Chłopczyk podjeżdza, a strażnik pyta:
- Święty Mikołaj przyniósł ci ten rower?
- Tak.- Odpowiada chłopczyk.
- To napisz mu, żeby w tym roku przyniósł ci lampkę do tego roweru. I zadowolony z siebie ukarał młodego mandatem za 50 złotych.
- A pan to od Mikołaja dostał tego konika? - pyta dziecko.
- Tak. - Odpowiada Strażnik Miejski.
- To niech pan napisze Mikołajowi w tym roku, żeby ch*** montował
konikowi między nogami, a nie na grzbiecie!
Listonosz odchodzi na emeryturę. Mieszkańcy jego
rewiru postanowili go pożegnać, każdy na swój własny pomysł. Przychodzi do
pierwszego domu, a tam otwiera facet, który bierze listy i wręcza mu czek na
200zł.
W drugim domu dostaje pudełko kubańskich cygar.
W trzecim butelkę dobrej whisky.
Przychodzi do czwartego, otwiera mu odziana skąpo,
ponętna blondynka.
Patrzy na niego kocim wzrokiem i zaciąga do sypialni.
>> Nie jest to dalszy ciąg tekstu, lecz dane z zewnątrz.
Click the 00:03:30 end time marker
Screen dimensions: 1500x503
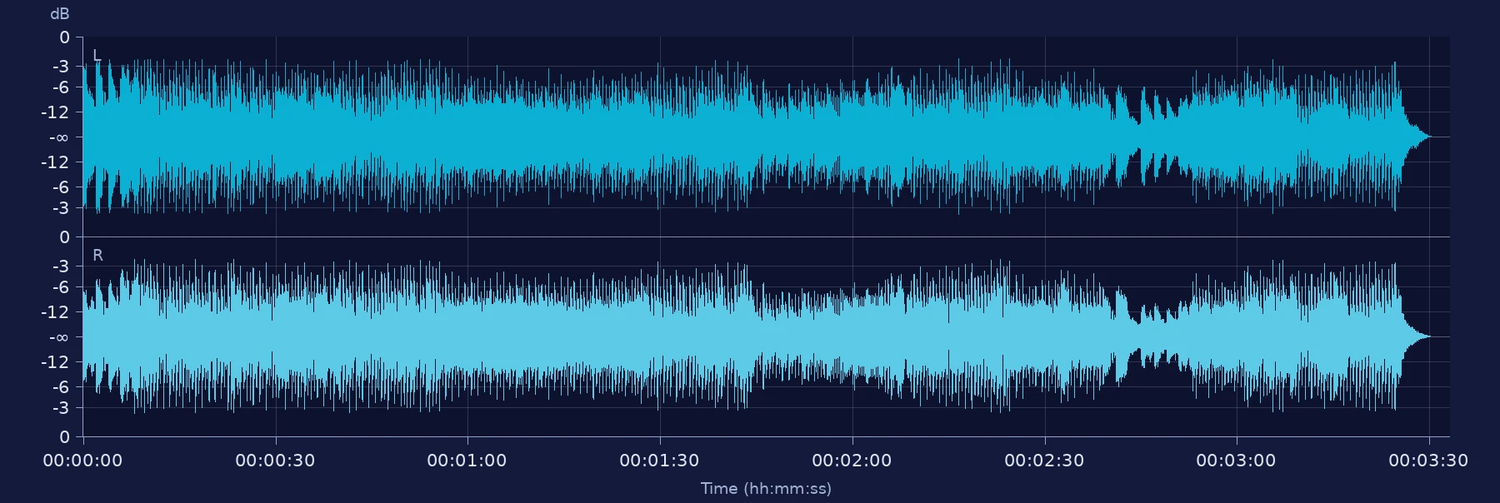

Jeden, dwa... pięć orgazmów. Po wszystkim kobieta przygotowuje mu
wspaniałe danie. Na sam koniec podaje mu kawę i banknot dziesięciozłotowy.
Facet z lekka zblazowany drapie się po głowie.
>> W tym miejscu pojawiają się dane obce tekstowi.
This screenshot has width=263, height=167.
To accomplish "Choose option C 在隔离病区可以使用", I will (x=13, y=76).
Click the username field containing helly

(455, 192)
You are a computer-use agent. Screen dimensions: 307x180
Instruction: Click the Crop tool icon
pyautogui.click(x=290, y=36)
-To co pani dla mnie zrobiła było wspaniałe, ale po
co mi te dziesięć złotych?
- Zastanawiałam się co Panu dać w związku z odejściem na emeryturę.
W końcu mąż mi doradził:
Pier*** go - daj mu dychę! -A posiłek to już sama wymyśliłam...
Starsze małżeństwo pojechało na wycieczkę do Chicago. Na miejscu mąż orientuje się, że w torbie nie ma mapy, więc zwraca się do żony:
-E Halina gdzie kur** schowałaś mapy?
-Nie brałam żadnych map.
-Jak to kur** nie, przecież ci kur** mówiłem, że kur** masz spakować mapy. Teraz się kur** tutaj nie odnajdziemy.
W tym samym momencie do pary podchodzi jeden z mieszkańców i pyta:
-Państwo z Polski tak?
-Tak, a jak pan się zorientował?-pyta mąż.
-No, po tej ku**ie.- odpowiada przechodzień.
Mąż odwraca się do żony i mówi:
-Halina! Ciebie to już, kur**, nawet w Chicago znają.